§ Text section
/---
The hopes for a global vaccine distribution to fight the pandemic will help humanity but could hurt the U.S. dollar. Though other analysts weren’t so dire, Citibank said the dollar could see its value fall as much as 20% next year.

“When viable, widely distributed vaccines hit the market, we believe that this will catalyze the next leg lower in the structural USD downtrend we expect,” Citi said Monday in a research note. “Given this set-up, there is the potential for the dollar’s losses to be front-loaded, with the USD potentially falling by as much as 20% in 2021.”

The consensus of other strategists who forecast a gauge of the currency is that it will fall only 3% through the final quarter of 2021. A Bloomberg measure of the greenback is down 1.8% this month and has weakened for six of the last seven months.  The Citi view is also largely based on the U.S. central bank keeping policy settings easy even if inflation expectations rise.

Strategists have suggested for several months that the combination of the election, vaccine advancements and the policy decisions of the Federal Reserve would hurt the U.S. currency.

The election did not become a point of momentum for the dollar to weaken, but Citigroup says the rest of the world likely will recover more quickly as investors choose to get out of U.S. assets and into international assets.

The Bloomberg dollar index, down 11% from March, came under additional pressure Monday when Moderna said its late-stage clinical trial produced a vaccine that was 94.5% effective in preventing COVID-19, joining Pfizer-BioNTech with results much better than expected.
\---
[Items from a data source]
/---
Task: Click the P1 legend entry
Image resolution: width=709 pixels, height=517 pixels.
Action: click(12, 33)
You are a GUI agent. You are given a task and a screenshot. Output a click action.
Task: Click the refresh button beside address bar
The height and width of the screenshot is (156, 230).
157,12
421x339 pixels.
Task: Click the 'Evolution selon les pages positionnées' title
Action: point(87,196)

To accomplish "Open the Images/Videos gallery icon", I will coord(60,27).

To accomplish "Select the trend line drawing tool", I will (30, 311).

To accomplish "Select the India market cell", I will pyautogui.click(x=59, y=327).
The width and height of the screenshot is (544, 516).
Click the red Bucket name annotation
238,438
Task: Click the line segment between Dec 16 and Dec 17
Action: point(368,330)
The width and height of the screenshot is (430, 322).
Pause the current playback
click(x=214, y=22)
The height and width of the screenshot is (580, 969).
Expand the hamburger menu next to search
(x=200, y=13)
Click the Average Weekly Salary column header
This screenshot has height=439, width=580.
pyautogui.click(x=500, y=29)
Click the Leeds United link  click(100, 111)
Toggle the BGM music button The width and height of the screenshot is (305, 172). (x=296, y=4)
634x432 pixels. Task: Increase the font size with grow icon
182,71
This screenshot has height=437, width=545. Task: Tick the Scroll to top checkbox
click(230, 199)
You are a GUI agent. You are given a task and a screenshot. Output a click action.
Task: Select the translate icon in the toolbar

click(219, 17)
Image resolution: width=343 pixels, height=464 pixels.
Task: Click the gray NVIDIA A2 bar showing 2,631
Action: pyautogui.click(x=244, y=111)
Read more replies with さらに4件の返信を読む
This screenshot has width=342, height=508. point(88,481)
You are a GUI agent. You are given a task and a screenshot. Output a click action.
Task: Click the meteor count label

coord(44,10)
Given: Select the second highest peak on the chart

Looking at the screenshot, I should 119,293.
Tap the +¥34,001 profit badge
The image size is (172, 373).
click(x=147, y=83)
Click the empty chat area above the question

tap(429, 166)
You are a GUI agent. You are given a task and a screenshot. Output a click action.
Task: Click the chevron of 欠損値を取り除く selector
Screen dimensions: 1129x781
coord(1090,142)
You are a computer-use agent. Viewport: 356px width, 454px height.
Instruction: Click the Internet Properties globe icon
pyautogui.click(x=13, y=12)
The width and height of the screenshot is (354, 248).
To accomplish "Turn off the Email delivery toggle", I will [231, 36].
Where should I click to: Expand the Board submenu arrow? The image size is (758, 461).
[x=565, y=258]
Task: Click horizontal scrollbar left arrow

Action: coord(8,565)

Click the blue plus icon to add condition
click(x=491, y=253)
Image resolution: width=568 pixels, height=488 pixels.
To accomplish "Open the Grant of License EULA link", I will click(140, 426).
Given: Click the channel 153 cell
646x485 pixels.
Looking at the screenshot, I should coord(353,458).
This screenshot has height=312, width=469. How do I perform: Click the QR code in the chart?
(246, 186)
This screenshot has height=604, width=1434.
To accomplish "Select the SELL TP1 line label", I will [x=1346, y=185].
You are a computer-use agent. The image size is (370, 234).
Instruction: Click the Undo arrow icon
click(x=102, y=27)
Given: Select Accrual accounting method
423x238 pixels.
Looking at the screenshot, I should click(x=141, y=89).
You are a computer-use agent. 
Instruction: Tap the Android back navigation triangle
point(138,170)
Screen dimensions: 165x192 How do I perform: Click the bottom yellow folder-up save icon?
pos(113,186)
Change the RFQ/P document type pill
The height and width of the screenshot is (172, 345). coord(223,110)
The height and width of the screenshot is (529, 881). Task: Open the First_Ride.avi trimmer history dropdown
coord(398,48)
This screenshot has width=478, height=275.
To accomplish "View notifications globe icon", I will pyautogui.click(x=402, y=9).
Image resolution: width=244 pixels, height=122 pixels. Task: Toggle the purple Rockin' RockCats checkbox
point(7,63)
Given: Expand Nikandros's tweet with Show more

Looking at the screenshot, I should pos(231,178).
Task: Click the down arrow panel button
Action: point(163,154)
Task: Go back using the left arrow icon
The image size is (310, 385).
\---
§ Assigned task 1
In the dollar forecast text, reproduce word for word the passage that begins at "The election did" and stops after "into international assets.".
§ Assigned task 2
Condense the paragraph of the dollar forecast text that opens with "The consensus of other strategists" into a shorter version that keeps its main facts.

§ Response box 1
The election did not become a point of momentum for the dollar to weaken, but Citigroup says the rest of the world likely will recover more quickly as investors choose to get out of U.S. assets and into international assets.

§ Response box 2
Other strategists expect a gauge of the currency to fall only 3% through the final quarter of 2021. A Bloomberg measure of the greenback is down 1.8% this month and has weakened in six of the last seven months. Citi's view rests largely on the U.S. central bank keeping policy easy even if inflation expectations rise.